Uncertain about the prospects of gay marriage in Australia a year ago, Jordan and Lee Brighton were determined to find a new country in which to settle with their two children and launch their third startup.
“Canada is a beautiful bubble, and we love it,” said Jordan, CEO and co-founder of Vancouver-based virtual reality firm Virtro Entertainment Inc.
After doing some reconnaissance in Vancouver and Toronto, the couple applied to get into Canada in December 2016 through the Start-up Visa pilot.
The program targets immigrant entrepreneurs with the promise of permanent residency if they get support from a venture capital group, an angel investor group or a business incubator to launch a startup in Canada.
The Start-up Visa pilot was introduced in April 2013.
It delivered 117 visas to applicants over four years before the federal government announced in July it would make the program permanent next year. As of September 30, another 21 applicants have been approved.
There’s no precise data on the number of immigrants who have founded tech startups in Canada but a 2016 study from the National Foundation for American Policy determined immigrants founded 44 out of 87 U.S. startups valued at US$1 billion or more.
Next month will mark the launch of Virtro’s first product: Run Dorothy Run, a VR game following players as they zip through fantasy worlds inspired by The Wizard of Oz.
The quick turnaround comes even after the Brightons had to sit out of business operations as they awaited permanent residency while on visitor visas.
“The business employed people, but I wasn’t an active participant in the first few months,” Jordan Brighton said. “It’s tricky doing an immigration process and a business process at the same time because they’re a little at odds with each other.”
Virtro employs five full-time and five part-time workers, and Jordan expects to ramp up hiring in January.
However, critics have been quick to pounce on the relatively small number of entrepreneurs to enter Canada through the Start-up Visa pilot.

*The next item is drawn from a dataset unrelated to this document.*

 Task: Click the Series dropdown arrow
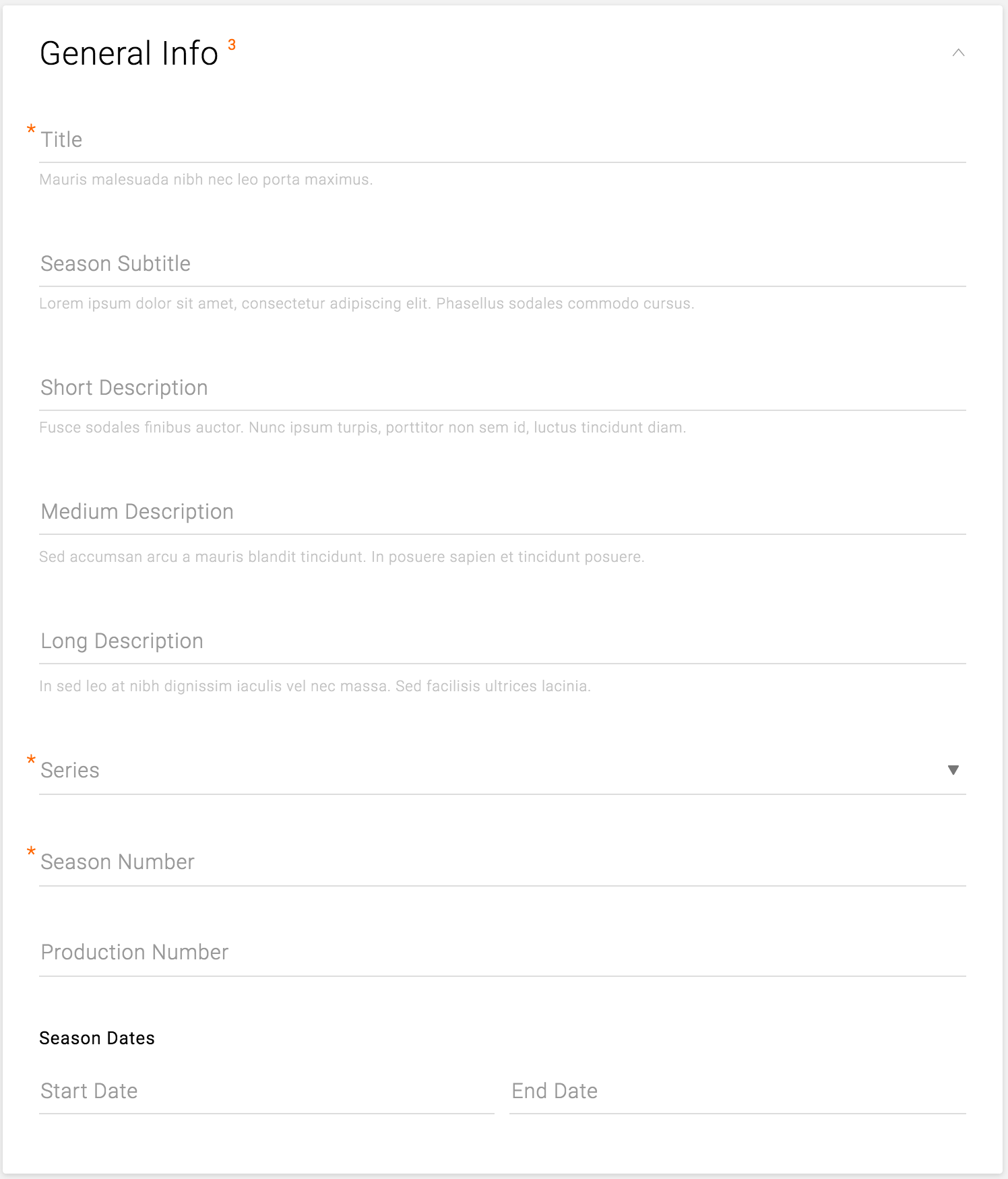point(953,770)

Immigration lawyer Richard Kurland told BIV in July the pilot only began drawing numbers in 2016, and it’s still unclear whether it’s been effective.
Meanwhile, the federal government is employing other programs to bring in foreign workers to help spur growth in the tech industry.
The decision to make the Start-up Visa program permanent came a month after the rollout of Ottawa’s Global Skills Strategy.
The strategy is promising to process 80% of work permit applications for specialized tech workers within 10 business days, while employers pay the government $1,000 per position.
Immigration, Refugees and Citizenship Canada has processed more than 2,000 applications since the program’s June launch, according to government spokeswoman Faith St. John.
But immigration lawyer Bruce Harwood of Boughton Law Corp. said that the program still seems cumbersome, and he’s heard anecdotally that the two-week processing time is closer to four weeks. Instead, he’s been focused on using provisions in the North American Free Trade Agreement and the recently deployed Comprehensive Economic and Trade Agreement with the European Union to process foreign workers swiftly.
Meanwhile, Canada Drives co-CEO Cody Green said growth at his financial technology firm specializing in automobile financing has been stymied by difficulties recruiting tech workers in Canada. The company has hired about 100 workers in the past year, and Green plans to hire another 100 in the next year.
He said his company had been “exhaustively looking” for Canadian software engineers, designers, database analysts and computer programmers to fill specialized “niche” positions.
Following the June rollout of the Global Skills Strategy, Green said the company was able to hire “several” workers from India and Brazil.
“These were positions we had open for a long time before, so for us it was definitely removing a bottleneck.… Once we were able to fill these positions, we could hire the support positions around [them] and get back to growing the company,” he said.
“The quick math that we found is that for every foreign worker we were able to bring in, it allowed us to bring in another five to 10 Canadians.”